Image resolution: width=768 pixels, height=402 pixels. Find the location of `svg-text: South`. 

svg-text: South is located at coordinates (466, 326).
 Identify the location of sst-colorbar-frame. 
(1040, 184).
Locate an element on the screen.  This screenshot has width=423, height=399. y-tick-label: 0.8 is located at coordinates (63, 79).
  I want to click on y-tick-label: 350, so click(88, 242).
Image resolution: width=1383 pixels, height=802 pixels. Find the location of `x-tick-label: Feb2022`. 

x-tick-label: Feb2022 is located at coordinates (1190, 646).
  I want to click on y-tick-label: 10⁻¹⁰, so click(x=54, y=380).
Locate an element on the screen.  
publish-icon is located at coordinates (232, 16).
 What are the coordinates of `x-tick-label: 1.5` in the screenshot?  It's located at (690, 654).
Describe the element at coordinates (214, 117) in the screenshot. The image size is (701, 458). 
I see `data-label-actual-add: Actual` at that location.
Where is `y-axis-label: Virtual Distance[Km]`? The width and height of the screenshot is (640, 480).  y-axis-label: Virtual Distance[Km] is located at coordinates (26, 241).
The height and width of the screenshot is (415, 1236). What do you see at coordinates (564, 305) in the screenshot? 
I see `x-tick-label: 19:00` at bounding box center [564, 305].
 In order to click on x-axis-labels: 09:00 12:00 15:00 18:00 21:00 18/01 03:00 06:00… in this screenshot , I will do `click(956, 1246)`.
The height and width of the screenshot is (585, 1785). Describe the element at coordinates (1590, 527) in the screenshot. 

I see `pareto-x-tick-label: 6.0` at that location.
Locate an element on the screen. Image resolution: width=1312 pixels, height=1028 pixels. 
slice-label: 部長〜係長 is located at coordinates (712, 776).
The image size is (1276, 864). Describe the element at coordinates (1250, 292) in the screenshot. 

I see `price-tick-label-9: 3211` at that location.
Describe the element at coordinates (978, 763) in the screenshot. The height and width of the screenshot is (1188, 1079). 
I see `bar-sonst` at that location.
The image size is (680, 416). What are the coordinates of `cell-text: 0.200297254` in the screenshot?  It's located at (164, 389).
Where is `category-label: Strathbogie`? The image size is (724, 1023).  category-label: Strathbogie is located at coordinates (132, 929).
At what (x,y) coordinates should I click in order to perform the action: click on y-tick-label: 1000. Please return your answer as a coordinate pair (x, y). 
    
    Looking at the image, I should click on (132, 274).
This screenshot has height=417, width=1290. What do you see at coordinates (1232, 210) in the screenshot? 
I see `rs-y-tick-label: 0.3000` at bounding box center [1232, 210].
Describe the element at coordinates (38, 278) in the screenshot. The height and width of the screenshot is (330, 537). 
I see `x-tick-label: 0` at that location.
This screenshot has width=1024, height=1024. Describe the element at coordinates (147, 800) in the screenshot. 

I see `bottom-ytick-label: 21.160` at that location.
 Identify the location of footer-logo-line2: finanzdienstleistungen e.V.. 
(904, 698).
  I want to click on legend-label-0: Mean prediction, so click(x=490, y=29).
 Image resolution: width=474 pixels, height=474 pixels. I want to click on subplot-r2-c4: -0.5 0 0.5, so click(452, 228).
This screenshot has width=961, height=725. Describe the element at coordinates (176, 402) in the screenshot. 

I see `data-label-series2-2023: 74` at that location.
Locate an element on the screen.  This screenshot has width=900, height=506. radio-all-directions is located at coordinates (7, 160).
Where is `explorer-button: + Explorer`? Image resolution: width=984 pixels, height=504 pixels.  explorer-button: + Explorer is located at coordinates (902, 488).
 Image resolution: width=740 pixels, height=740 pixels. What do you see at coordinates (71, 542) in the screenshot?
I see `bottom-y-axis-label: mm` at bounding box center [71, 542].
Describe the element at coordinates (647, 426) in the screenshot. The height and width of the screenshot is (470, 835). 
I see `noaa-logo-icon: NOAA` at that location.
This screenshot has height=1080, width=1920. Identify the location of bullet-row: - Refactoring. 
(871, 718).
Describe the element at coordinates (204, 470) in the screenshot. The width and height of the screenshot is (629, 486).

◇ ◇ ◇ ◇ ◇

#### [Activity]
Copy the entire listing above word for word, with no changes.

#### [Solved problem]
Image resolution: width=768 pixels, height=402 pixels. Find the location of `svg-text: South`. 

svg-text: South is located at coordinates (466, 326).
 Identify the location of sst-colorbar-frame. 
(1040, 184).
Locate an element on the screen.  This screenshot has width=423, height=399. y-tick-label: 0.8 is located at coordinates (63, 79).
  I want to click on y-tick-label: 350, so click(88, 242).
Image resolution: width=1383 pixels, height=802 pixels. Find the location of `x-tick-label: Feb2022`. 

x-tick-label: Feb2022 is located at coordinates (1190, 646).
  I want to click on y-tick-label: 10⁻¹⁰, so click(x=54, y=380).
Locate an element on the screen.  
publish-icon is located at coordinates (232, 16).
 What are the coordinates of `x-tick-label: 1.5` in the screenshot?  It's located at (690, 654).
Describe the element at coordinates (214, 117) in the screenshot. The image size is (701, 458). 
I see `data-label-actual-add: Actual` at that location.
Where is `y-axis-label: Virtual Distance[Km]`? The width and height of the screenshot is (640, 480).  y-axis-label: Virtual Distance[Km] is located at coordinates (26, 241).
The height and width of the screenshot is (415, 1236). What do you see at coordinates (564, 305) in the screenshot? 
I see `x-tick-label: 19:00` at bounding box center [564, 305].
 In order to click on x-axis-labels: 09:00 12:00 15:00 18:00 21:00 18/01 03:00 06:00… in this screenshot , I will do `click(956, 1246)`.
The height and width of the screenshot is (585, 1785). Describe the element at coordinates (1590, 527) in the screenshot. 

I see `pareto-x-tick-label: 6.0` at that location.
Locate an element on the screen. Image resolution: width=1312 pixels, height=1028 pixels. 
slice-label: 部長〜係長 is located at coordinates (712, 776).
The image size is (1276, 864). Describe the element at coordinates (1250, 292) in the screenshot. 

I see `price-tick-label-9: 3211` at that location.
Describe the element at coordinates (978, 763) in the screenshot. The height and width of the screenshot is (1188, 1079). 
I see `bar-sonst` at that location.
The image size is (680, 416). What are the coordinates of `cell-text: 0.200297254` in the screenshot?  It's located at (164, 389).
Where is `category-label: Strathbogie`? The image size is (724, 1023).  category-label: Strathbogie is located at coordinates (132, 929).
At what (x,y) coordinates should I click in order to perform the action: click on y-tick-label: 1000. Please return your answer as a coordinate pair (x, y). 
    
    Looking at the image, I should click on (132, 274).
This screenshot has height=417, width=1290. What do you see at coordinates (1232, 210) in the screenshot? 
I see `rs-y-tick-label: 0.3000` at bounding box center [1232, 210].
Describe the element at coordinates (38, 278) in the screenshot. The height and width of the screenshot is (330, 537). 
I see `x-tick-label: 0` at that location.
This screenshot has width=1024, height=1024. Describe the element at coordinates (147, 800) in the screenshot. 

I see `bottom-ytick-label: 21.160` at that location.
 Identify the location of footer-logo-line2: finanzdienstleistungen e.V.. 
(904, 698).
  I want to click on legend-label-0: Mean prediction, so click(x=490, y=29).
 Image resolution: width=474 pixels, height=474 pixels. I want to click on subplot-r2-c4: -0.5 0 0.5, so click(452, 228).
This screenshot has width=961, height=725. Describe the element at coordinates (176, 402) in the screenshot. 

I see `data-label-series2-2023: 74` at that location.
Locate an element on the screen.  This screenshot has width=900, height=506. radio-all-directions is located at coordinates (7, 160).
Where is `explorer-button: + Explorer`? Image resolution: width=984 pixels, height=504 pixels.  explorer-button: + Explorer is located at coordinates (902, 488).
 Image resolution: width=740 pixels, height=740 pixels. What do you see at coordinates (71, 542) in the screenshot?
I see `bottom-y-axis-label: mm` at bounding box center [71, 542].
Describe the element at coordinates (647, 426) in the screenshot. The height and width of the screenshot is (470, 835). 
I see `noaa-logo-icon: NOAA` at that location.
This screenshot has height=1080, width=1920. Identify the location of bullet-row: - Refactoring. 
(871, 718).
Describe the element at coordinates (204, 470) in the screenshot. The width and height of the screenshot is (629, 486).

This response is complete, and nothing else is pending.